**What to do**:
Take the entries that follow and return only the lines from the one with "How do I perform: Click" through the final line, leaving every picture behind.

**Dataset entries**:

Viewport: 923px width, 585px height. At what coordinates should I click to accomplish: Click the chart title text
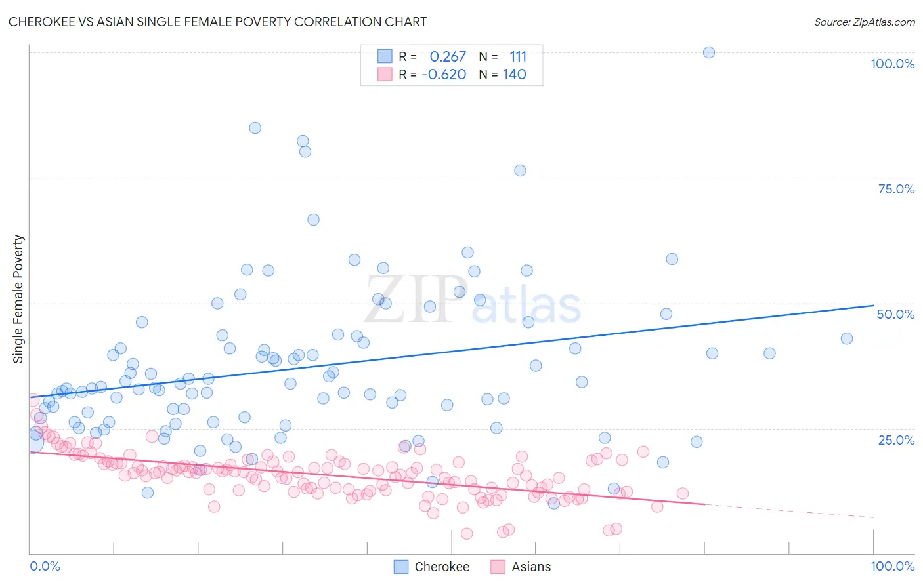coord(217,22)
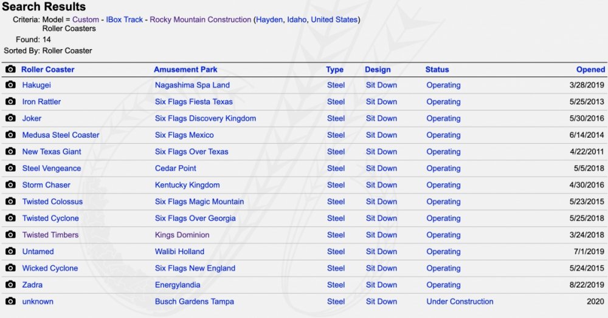
Task: Sort the table by Amusement Park
Action: [185, 69]
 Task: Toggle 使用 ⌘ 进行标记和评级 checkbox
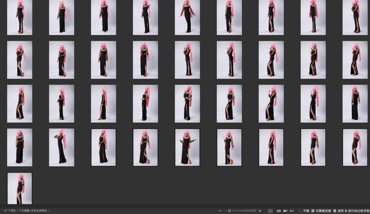click(335, 211)

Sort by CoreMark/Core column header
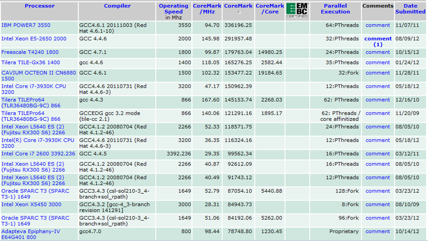click(x=270, y=9)
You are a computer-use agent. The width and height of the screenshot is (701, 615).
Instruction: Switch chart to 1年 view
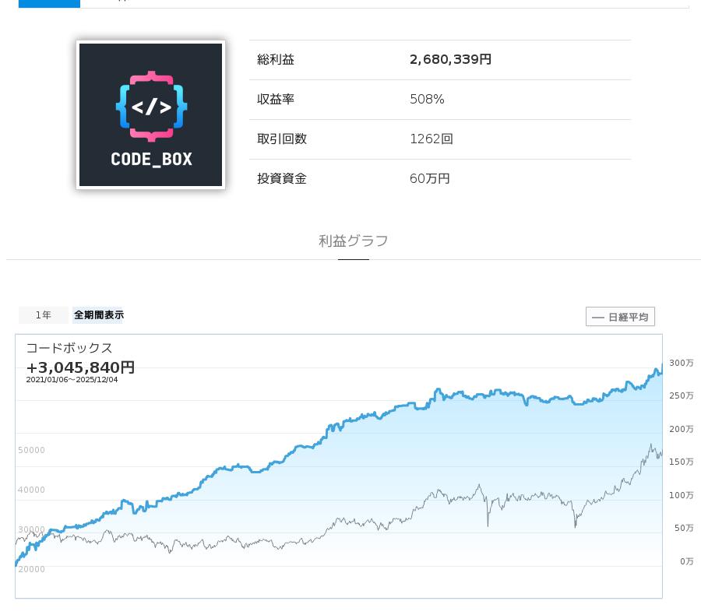(44, 315)
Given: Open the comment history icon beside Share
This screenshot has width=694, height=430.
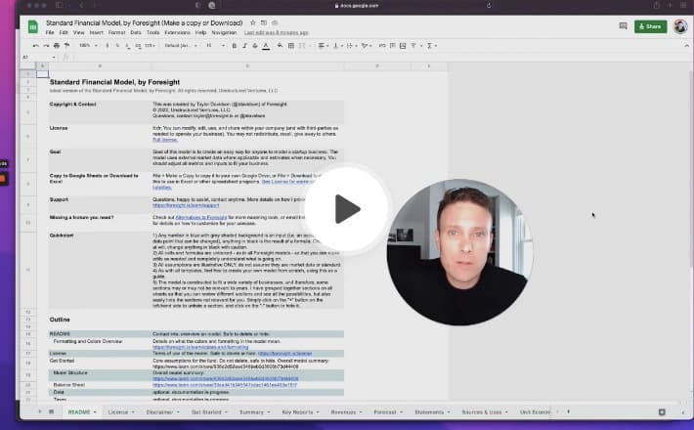Looking at the screenshot, I should (x=623, y=26).
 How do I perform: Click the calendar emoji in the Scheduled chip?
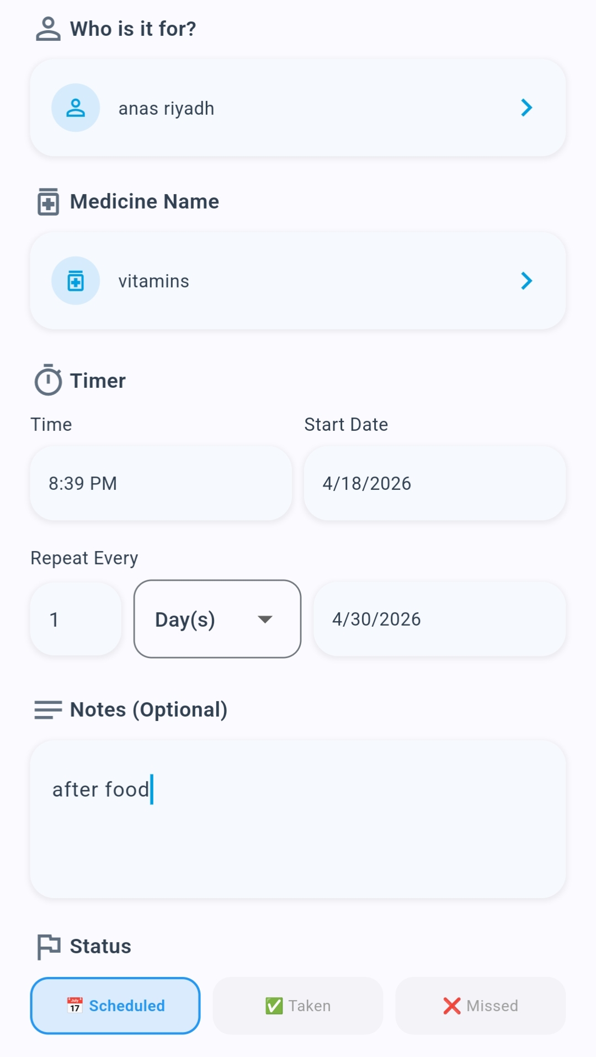75,1006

**Written answer**:
 How do I perform: Click the calendar emoji in the Scheduled chip?
75,1006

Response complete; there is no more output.